* Task statement *
All that is wanted is the exact lines from the one with "Task: Open the yellow 系统提示 side tab" through the last line of the entries, with both ends kept and every picture left out.

[Stored items]
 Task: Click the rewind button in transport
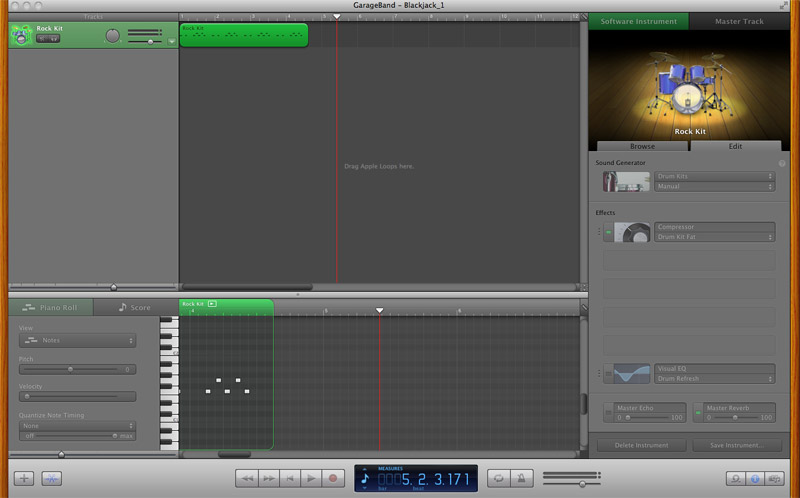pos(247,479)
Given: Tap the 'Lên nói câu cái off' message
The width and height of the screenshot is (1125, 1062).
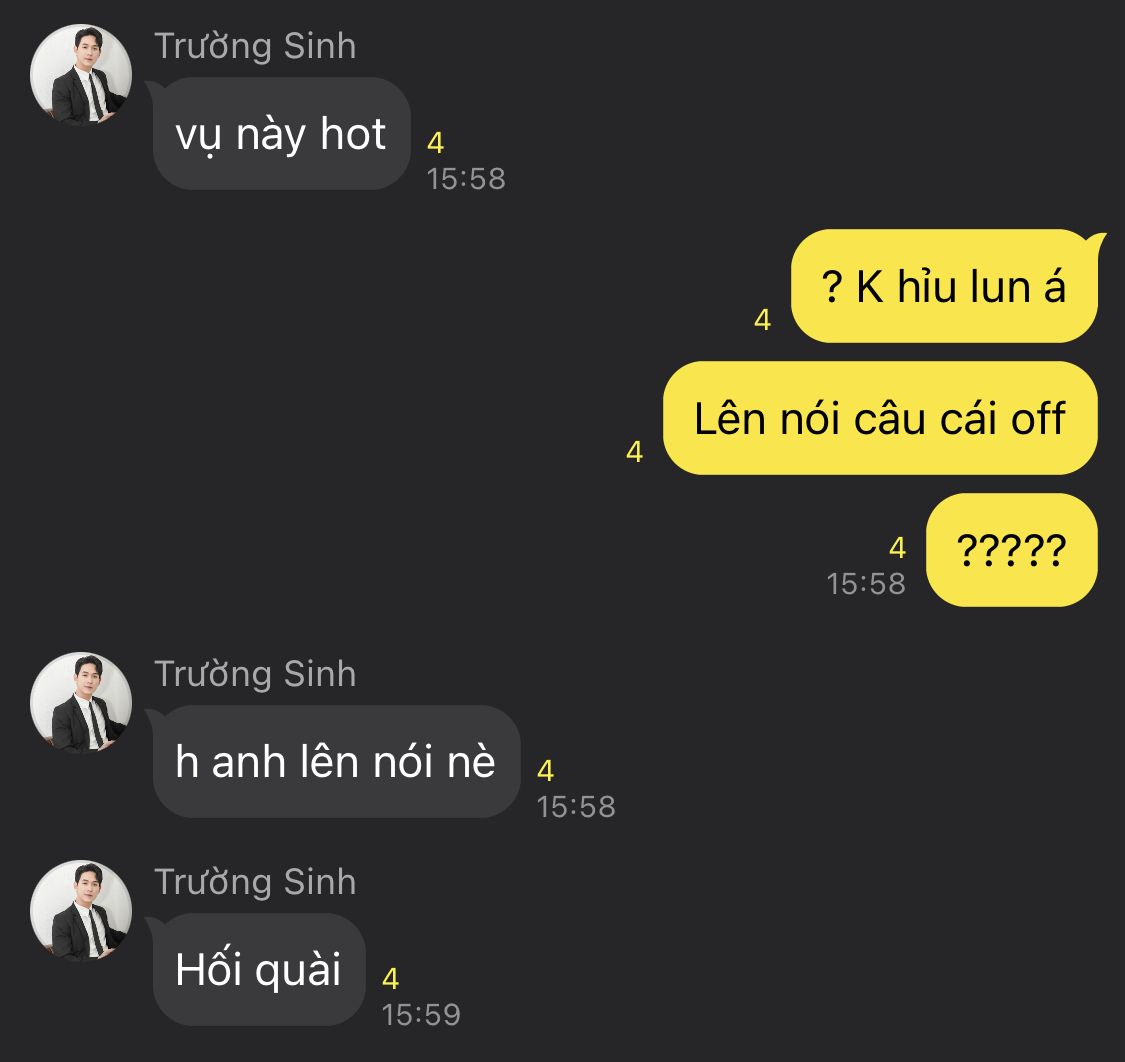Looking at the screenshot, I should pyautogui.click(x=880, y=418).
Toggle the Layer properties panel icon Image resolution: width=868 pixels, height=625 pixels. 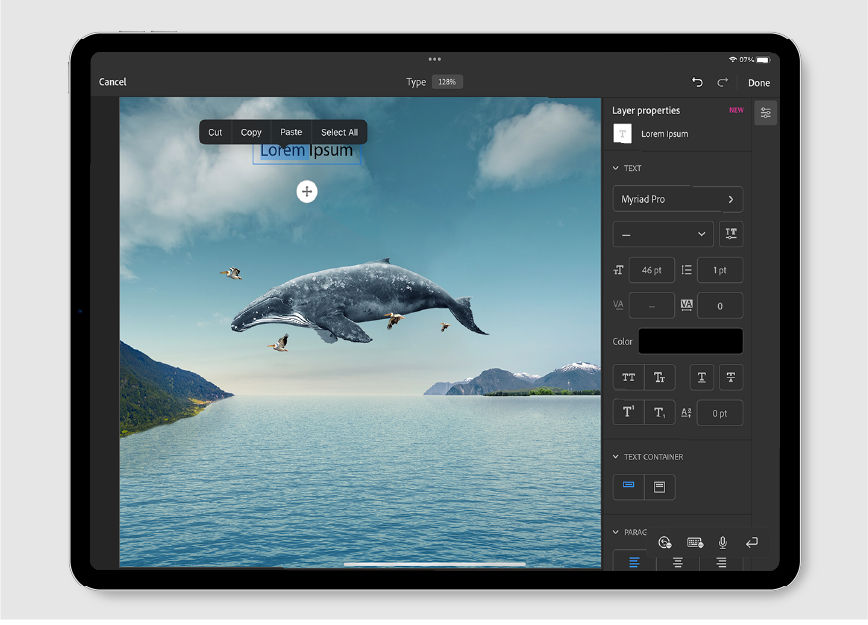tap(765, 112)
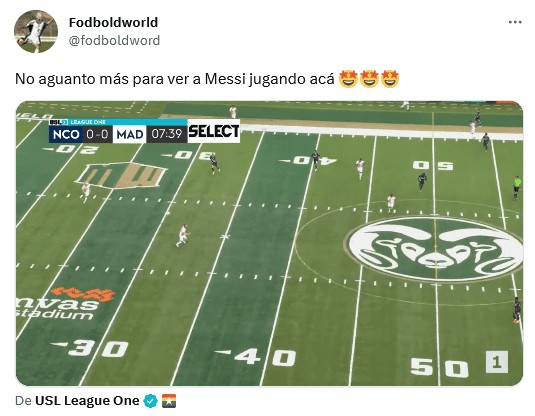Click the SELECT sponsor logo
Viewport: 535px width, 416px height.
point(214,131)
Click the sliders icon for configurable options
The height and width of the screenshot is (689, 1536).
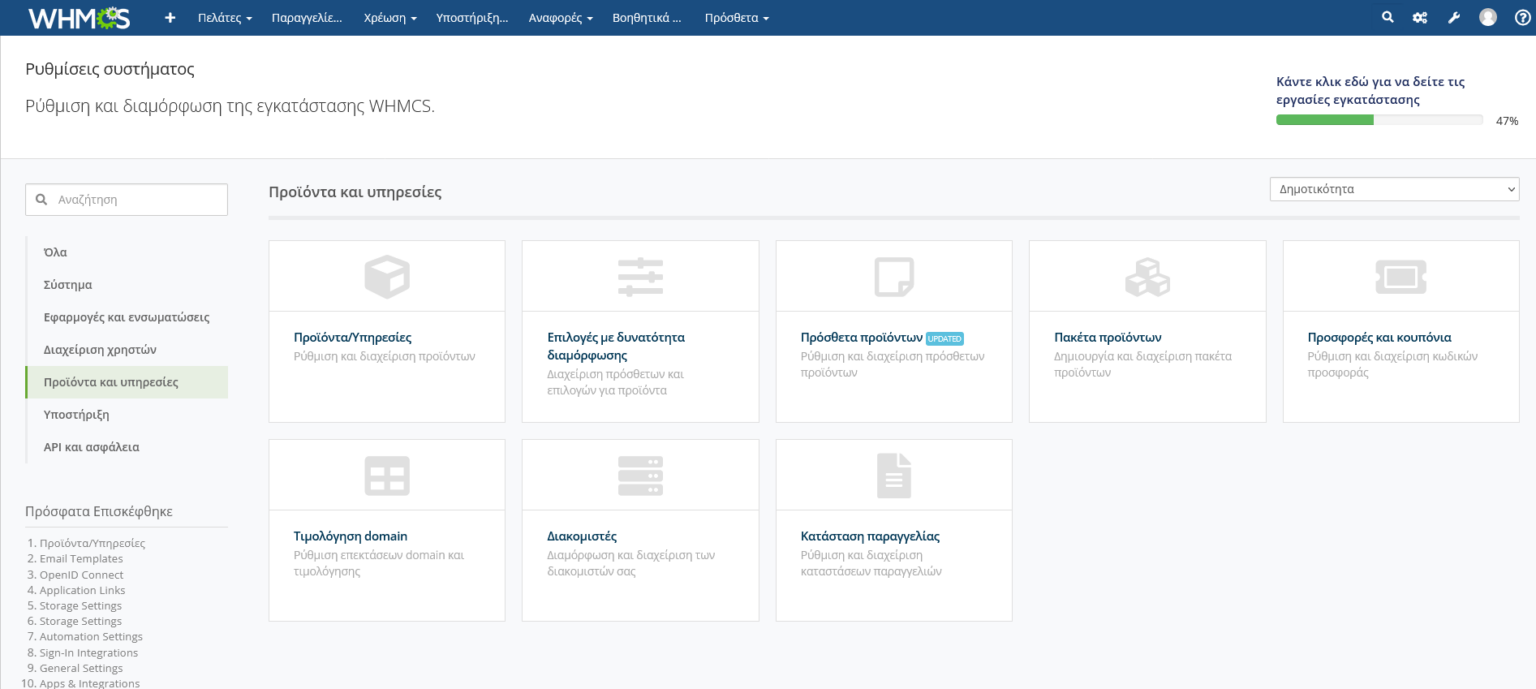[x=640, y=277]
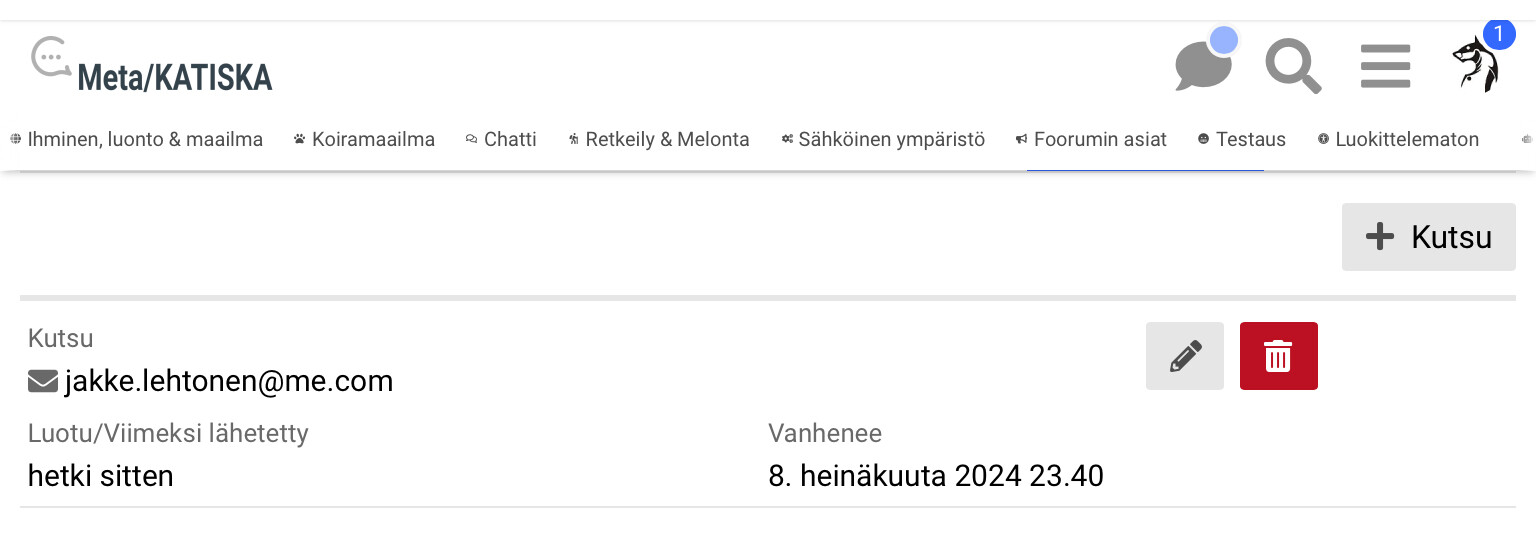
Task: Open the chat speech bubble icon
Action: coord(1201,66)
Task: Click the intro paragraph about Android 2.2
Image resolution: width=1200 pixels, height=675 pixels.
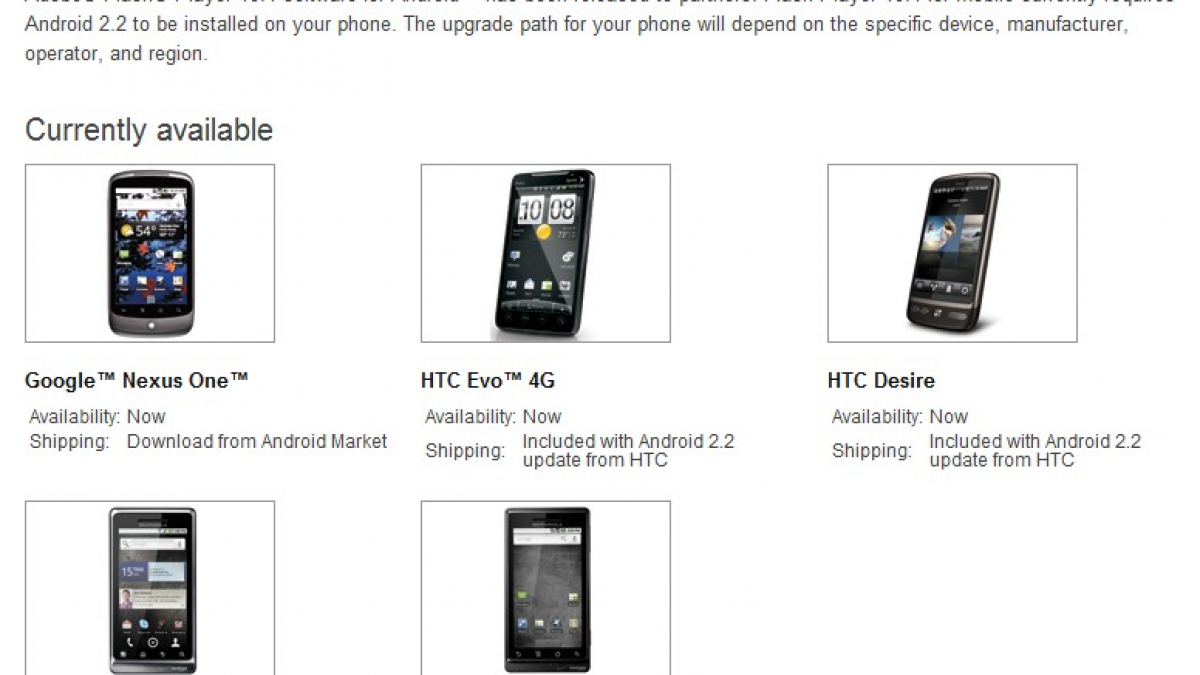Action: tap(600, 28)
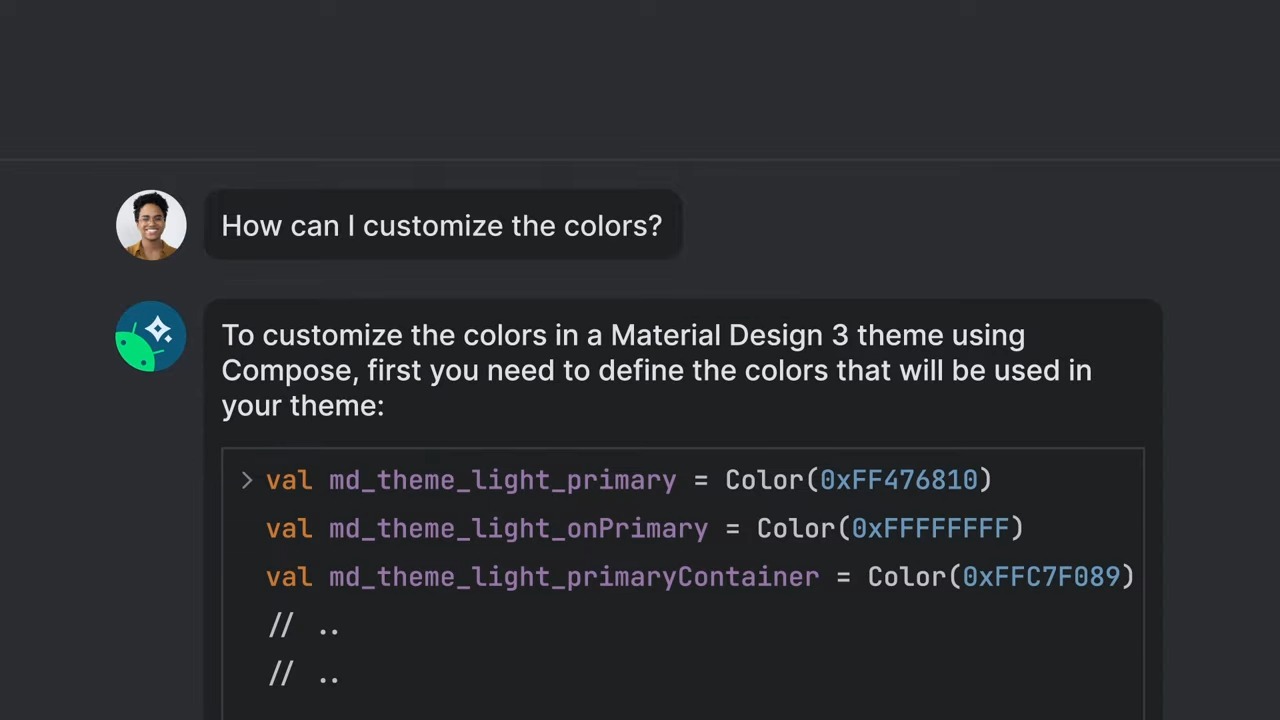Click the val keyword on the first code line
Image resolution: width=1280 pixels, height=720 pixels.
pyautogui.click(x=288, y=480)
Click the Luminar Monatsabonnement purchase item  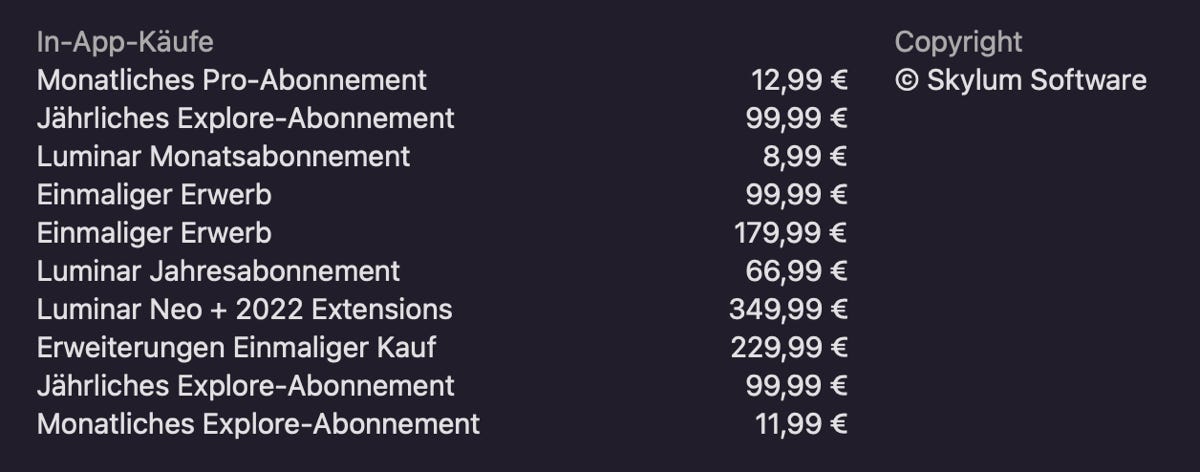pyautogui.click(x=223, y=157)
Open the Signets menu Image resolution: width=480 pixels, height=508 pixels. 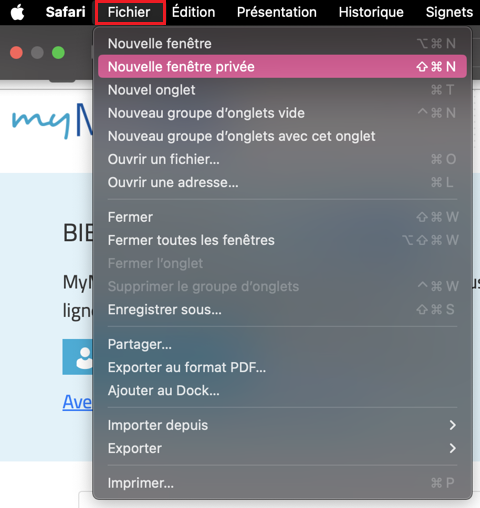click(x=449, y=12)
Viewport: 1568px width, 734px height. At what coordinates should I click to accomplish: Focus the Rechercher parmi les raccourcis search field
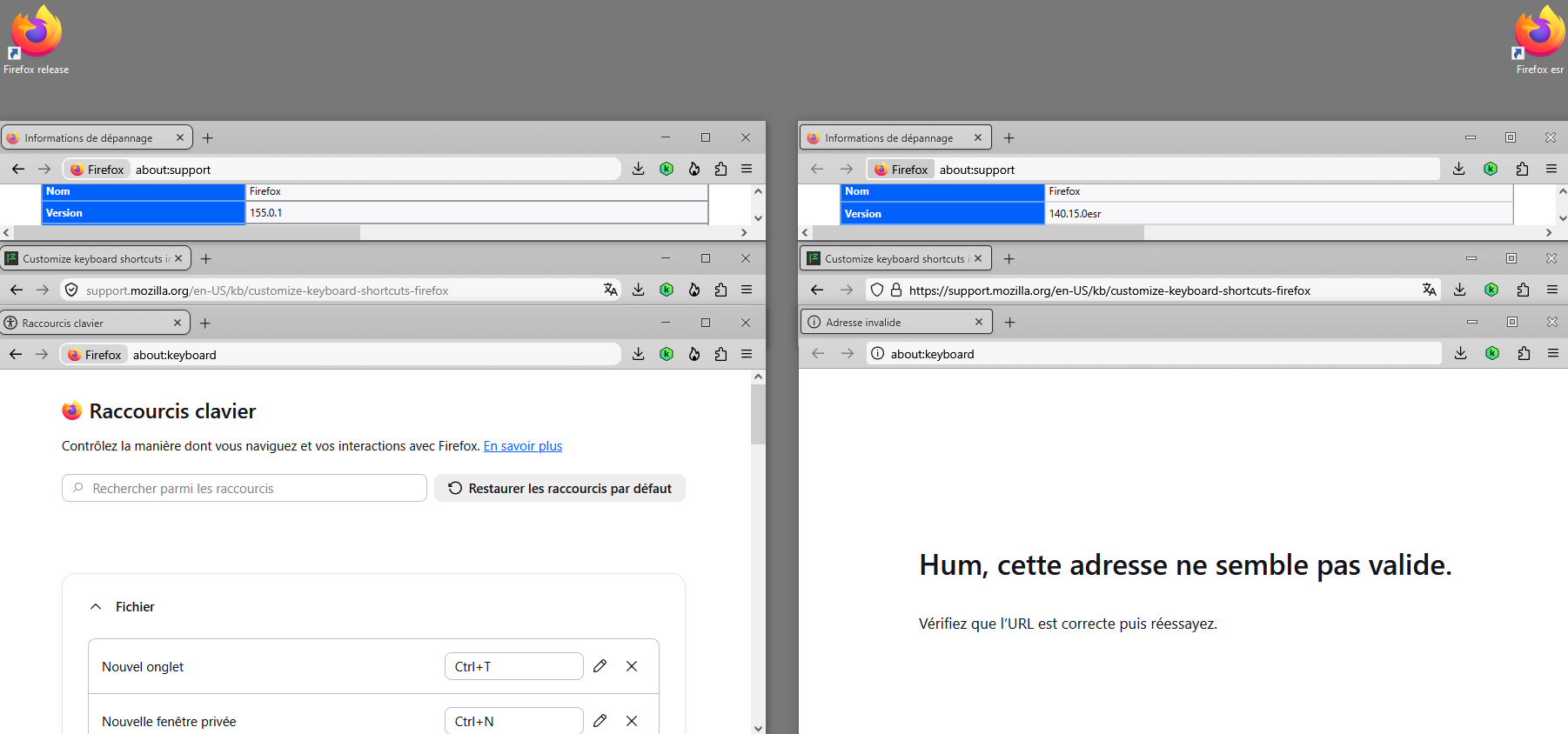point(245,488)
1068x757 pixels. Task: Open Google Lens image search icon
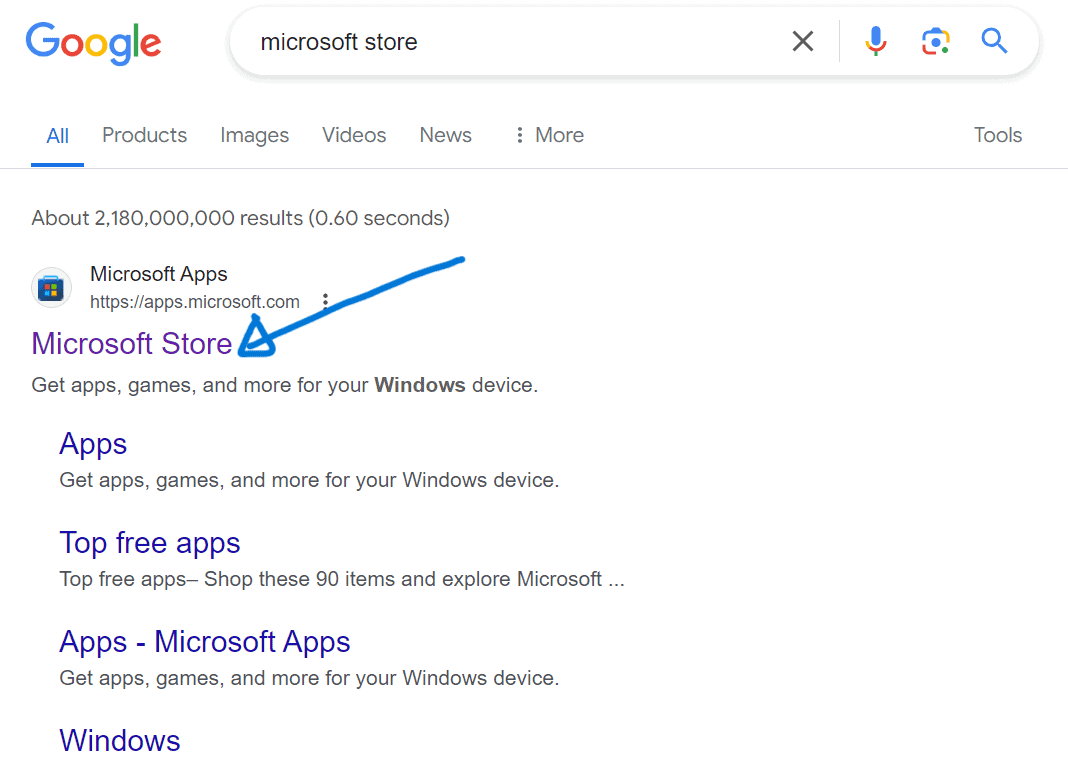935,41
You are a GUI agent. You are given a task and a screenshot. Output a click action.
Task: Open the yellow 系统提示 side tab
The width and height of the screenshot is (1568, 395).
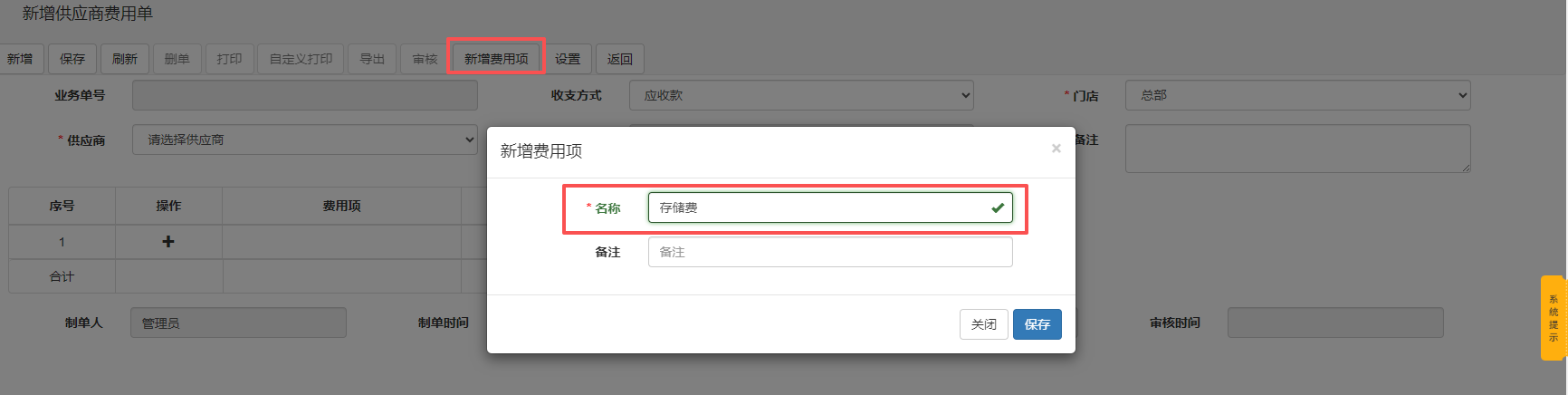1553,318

* Answer to this exercise *
Task: Open the yellow 系统提示 side tab
The width and height of the screenshot is (1568, 395).
1553,318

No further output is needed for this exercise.